For all its comparisons to the human brain, AI still isn’t much like us. Maybe that’s alright. In the animal kingdom, brains come in all shapes and sizes. So, in a new machine learning approach, engineers did away with the human brain and all its beautiful complexity—turning instead to the brain of a lowly worm for inspiration.
Turns out, simplicity has its benefits. The resulting neural network is efficient, transparent, and here’s the kicker: It’s a lifelong learner.
Whereas most machine learning algorithms can’t hone their skills beyond an initial training period, the researchers say the new approach, called a liquid neural network, has a kind of built-in “neuroplasticity.” That is, as it goes about its work—say, in the future, maybe driving a car or directing a robot—it can learn from experience and adjust its connections on the fly.
In a world that’s noisy and chaotic, such adaptability is essential.
The algorithm’s architecture was inspired by the mere 302 neurons making up the nervous system of C. elegans, a tiny nematode (or worm).
In work published last year, the group, which includes researchers from MIT and Austria’s Institute of Science and Technology, said that despite its simplicity, C. elegans is capable of surprisingly interesting and varied behavior. So, they developed equations to mathematically model the worm’s neurons and then built them into a neural network.
Their worm-brain algorithm was much simpler than other cutting-edge machine learning algorithms, and yet it was still able to accomplish similar tasks, like keeping a car in its lane.
“Today, deep learning models with many millions of parameters are often used for learning complex tasks such as autonomous driving,” Mathias Lechner, a PhD student at Austria’s Institute of Science and Technology and study author, said. “However, our new approach enables us to reduce the size of the networks by two orders of magnitude. Our systems only use 75,000 trainable parameters.”
Now, in a new paper, the group takes their worm-inspired system further by adding a wholly new capability.
Old Worm, New Tricks
The output of a neural network—turn the steering wheel to the right, for instance—depends on a set of weighted connections between the network’s “neurons.”
In our brains, it’s the same. Each brain cell is connected to many other cells. Whether or not a particular cell fires depends on the sum of the signals it’s receiving. Beyond some threshold—or weight—the cell fires a signal to its own network of downstream connections.
In a neural network, these weights are called parameters. As the system feeds data through the network, its parameters converge on the configuration yielding the best results.
Usually, a neural network’s parameters are locked into place after training, and the algorithm’s put to work. But in the real world, this can mean it’s a bit brittle—show an algorithm something that deviates too much from its training, and it’ll break. Not an ideal result.
In contrast, in a liquid neural network, the parameters are allowed to continue changing over time and with experience. The AI learns on the job.
This adaptibility means the algorithm is less likely to break as the world throws new or noisy information its way—like, for example, when rain obscures an autonomous car’s camera. Also, in contrast to bigger algorithms, whose inner workings are largely inscrutable, the algorithm’s simple architecture allows researchers to peer inside and audit its decision-making.

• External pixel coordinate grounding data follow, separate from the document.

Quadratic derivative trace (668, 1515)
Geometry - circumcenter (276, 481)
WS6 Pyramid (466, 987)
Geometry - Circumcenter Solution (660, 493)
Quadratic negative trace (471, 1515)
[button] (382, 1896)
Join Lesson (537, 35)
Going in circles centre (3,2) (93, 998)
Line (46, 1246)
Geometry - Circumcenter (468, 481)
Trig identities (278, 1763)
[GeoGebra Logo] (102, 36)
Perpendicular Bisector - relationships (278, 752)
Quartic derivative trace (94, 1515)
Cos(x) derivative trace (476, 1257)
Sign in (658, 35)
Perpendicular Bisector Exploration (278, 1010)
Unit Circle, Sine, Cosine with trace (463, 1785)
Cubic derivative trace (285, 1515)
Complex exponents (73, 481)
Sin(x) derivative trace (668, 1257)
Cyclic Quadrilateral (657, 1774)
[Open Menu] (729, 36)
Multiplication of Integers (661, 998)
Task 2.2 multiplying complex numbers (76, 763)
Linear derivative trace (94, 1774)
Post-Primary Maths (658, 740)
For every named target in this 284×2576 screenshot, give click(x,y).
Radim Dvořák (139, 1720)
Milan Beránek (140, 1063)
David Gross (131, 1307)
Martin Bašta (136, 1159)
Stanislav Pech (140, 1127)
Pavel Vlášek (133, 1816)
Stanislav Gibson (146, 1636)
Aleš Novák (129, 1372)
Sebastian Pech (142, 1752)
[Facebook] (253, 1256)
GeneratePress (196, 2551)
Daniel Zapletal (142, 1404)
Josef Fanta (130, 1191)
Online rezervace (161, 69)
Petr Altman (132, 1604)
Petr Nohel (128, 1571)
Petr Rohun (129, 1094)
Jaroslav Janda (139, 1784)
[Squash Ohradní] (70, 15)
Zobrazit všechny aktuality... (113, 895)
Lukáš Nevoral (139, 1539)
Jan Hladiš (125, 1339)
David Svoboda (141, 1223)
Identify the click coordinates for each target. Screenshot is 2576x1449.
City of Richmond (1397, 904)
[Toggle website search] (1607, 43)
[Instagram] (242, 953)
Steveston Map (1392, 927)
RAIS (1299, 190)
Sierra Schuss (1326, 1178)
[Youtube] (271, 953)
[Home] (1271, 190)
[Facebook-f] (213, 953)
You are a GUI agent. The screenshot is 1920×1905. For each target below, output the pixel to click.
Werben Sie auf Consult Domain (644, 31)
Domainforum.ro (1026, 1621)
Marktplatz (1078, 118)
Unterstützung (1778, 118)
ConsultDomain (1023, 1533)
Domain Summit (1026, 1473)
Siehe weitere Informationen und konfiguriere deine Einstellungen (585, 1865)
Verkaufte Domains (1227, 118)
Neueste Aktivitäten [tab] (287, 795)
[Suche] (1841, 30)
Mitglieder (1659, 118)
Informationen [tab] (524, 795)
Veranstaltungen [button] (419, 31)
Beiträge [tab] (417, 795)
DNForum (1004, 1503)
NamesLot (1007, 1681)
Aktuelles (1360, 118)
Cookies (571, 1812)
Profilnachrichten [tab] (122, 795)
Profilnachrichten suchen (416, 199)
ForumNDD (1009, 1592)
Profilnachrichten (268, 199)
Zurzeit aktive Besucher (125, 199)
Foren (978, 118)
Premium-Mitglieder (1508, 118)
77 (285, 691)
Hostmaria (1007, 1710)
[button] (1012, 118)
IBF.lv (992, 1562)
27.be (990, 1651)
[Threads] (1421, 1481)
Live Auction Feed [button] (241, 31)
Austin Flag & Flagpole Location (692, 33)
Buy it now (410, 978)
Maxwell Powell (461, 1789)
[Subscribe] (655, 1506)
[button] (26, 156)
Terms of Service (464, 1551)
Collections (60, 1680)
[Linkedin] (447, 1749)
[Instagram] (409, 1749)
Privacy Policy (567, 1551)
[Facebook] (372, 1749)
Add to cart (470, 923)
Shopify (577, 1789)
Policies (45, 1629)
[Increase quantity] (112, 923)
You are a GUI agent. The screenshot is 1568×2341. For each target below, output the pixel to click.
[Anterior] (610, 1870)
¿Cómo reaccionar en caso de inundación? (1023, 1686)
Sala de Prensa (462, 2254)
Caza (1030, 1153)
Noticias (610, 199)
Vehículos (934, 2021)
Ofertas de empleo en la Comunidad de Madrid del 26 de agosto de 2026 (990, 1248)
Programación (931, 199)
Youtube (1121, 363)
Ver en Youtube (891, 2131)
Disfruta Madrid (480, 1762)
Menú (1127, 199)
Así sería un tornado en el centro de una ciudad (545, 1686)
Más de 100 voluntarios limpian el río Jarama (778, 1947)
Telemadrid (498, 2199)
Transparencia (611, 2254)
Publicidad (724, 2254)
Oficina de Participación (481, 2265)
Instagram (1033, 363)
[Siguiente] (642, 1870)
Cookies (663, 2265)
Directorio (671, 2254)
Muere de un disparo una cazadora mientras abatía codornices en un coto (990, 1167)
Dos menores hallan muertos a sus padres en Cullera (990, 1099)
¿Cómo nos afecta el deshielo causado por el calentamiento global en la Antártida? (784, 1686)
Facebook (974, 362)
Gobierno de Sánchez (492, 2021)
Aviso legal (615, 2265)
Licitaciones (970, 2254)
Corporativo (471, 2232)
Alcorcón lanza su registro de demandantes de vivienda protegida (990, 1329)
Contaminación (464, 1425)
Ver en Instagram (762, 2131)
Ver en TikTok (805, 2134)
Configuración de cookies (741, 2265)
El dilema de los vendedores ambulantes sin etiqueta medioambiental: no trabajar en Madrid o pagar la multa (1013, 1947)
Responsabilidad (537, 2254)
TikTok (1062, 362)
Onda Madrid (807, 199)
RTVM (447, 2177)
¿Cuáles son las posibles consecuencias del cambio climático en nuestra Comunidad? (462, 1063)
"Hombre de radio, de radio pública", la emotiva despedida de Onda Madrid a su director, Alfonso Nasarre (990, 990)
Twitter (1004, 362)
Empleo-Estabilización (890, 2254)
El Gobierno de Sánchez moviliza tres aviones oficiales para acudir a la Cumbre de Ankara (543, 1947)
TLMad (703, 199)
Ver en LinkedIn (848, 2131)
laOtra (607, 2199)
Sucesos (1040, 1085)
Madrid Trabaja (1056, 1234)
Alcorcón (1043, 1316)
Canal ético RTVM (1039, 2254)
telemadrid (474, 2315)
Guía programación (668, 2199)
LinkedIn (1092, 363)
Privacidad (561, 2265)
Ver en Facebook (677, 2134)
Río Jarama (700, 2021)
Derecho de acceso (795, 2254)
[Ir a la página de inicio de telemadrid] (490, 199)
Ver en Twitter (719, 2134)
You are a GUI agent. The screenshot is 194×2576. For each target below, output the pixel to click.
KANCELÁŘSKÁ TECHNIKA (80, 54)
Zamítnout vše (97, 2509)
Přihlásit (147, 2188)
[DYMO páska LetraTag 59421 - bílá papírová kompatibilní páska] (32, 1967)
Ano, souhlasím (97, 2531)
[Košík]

Neither its new ability nor its still-diminutive stature seemed to hold the AI back. The algorithm performed as well or better than other state-of-the art time-sequence algorithms in predicting next steps in a series of events.
“Everyone talks about scaling up their network,” said Ramin Hasani, the study’s lead author. “We want to scale down, to have fewer but richer nodes.”
An adaptable algorithm that consumes relatively little computing power would make an ideal robot brain. Hasani believes the approach may be useful in other applications that involve real-time analysis of new data like video processing or financial analysis.
He plans to continue dialing in the approach to make it practical.
“We have a provably more expressive neural network that is inspired by nature. But this is just the beginning of the process,” Hasani said. “The obvious question is how do you extend this? We think this kind of network could be a key element of future intelligence systems.”
Is Bigger Better?
At a time when big players like OpenAI and Google are regularly making headlines with gargantuan machine learning algorithms, it’s a fascinating example of an alternative approach headed in the opposite direction.
OpenAI’s GPT-3 algorithm collectively dropped jaws last year, both for its size—at the time, a record-setting 175 billion parameters—and its abilities. A recent Google algorithm topped the charts at over a trillion parameters.
Yet critics worry the drive toward ever-bigger AI is wasteful, expensive, and consolidates research in the hands of a few companies with cash to fund large-scale models. Further, these huge models are “black boxes,” their actions largely impenetrable. This can be especially problematic when unsupervised models are trained on the unfiltered internet. There’s no telling (or perhaps, controlling) what bad habits they’ll pick up.
Increasingly, academic researchers are aiming to address some of these issues. As companies like OpenAI, Google, and Microsoft push to prove the bigger-is-better hypothesis, it’s possible serious AI innovations in efficiency will emerge elsewhere—not despite a lack of resources but because of it. As they say, necessity is the mother of invention.